Watching Ritchie and Matthau play the field with the convincing child actors is a joy to behold. Like many of us did when we were away from parental supervision, the kids use profanity as if it were a shiny new toy. They can be viciously cruel towards one another and, when there aren’t others around to witness, protect the weakest and least popular among them. The former being a trait that eludes many successful adults in our society. You can expect to hear slurs that will mock every demographic and religion that is out there. These are good things. The softening of society, the catering to the instantly and fatally offended, is taking us to very dark places. Humor strengthens us and makes it possible to deal with prejudices, both real and imagined. As soon as both sides of the political spectrum has the nerve to laugh at themselves, then we will be able to have adult discussions about topics again.

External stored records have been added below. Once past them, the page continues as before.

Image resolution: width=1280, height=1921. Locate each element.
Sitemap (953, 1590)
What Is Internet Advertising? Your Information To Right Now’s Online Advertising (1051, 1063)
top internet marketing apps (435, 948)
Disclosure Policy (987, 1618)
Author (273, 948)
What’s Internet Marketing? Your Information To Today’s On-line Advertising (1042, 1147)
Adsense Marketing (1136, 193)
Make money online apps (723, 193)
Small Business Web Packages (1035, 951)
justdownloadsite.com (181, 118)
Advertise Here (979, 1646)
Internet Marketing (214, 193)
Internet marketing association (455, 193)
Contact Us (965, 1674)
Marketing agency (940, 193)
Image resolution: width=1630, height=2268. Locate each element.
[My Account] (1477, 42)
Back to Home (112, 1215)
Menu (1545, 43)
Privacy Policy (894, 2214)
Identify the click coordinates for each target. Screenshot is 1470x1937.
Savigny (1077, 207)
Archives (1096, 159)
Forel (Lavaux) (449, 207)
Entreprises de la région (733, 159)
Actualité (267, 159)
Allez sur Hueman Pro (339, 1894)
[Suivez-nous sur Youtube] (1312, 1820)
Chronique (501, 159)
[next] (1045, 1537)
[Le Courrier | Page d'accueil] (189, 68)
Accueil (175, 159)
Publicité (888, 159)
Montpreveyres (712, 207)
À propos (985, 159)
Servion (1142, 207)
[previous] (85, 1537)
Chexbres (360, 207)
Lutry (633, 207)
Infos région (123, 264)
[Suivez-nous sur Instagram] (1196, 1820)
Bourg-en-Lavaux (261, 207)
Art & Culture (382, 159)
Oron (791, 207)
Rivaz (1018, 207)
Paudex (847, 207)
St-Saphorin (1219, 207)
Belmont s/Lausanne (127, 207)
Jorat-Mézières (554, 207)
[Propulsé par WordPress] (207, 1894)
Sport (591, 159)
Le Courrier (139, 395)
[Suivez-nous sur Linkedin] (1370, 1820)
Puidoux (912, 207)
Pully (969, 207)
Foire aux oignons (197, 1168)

We all don’t need to get a trophy in life. Those who lost should not be allowed to take the victory lap. Everyone’s not a winner.
Freedom is messy. People are going to get offended. Realize that there are those that will never agree with you. Respect the people you argue with, as long as they respect you. Laugh at yourself as much as you laugh at your adversaries. It is all very American. Political Correctness is the most curable of cancers.
I won’t make any obvious baseball play on words about The Bad News Bears, but you get it.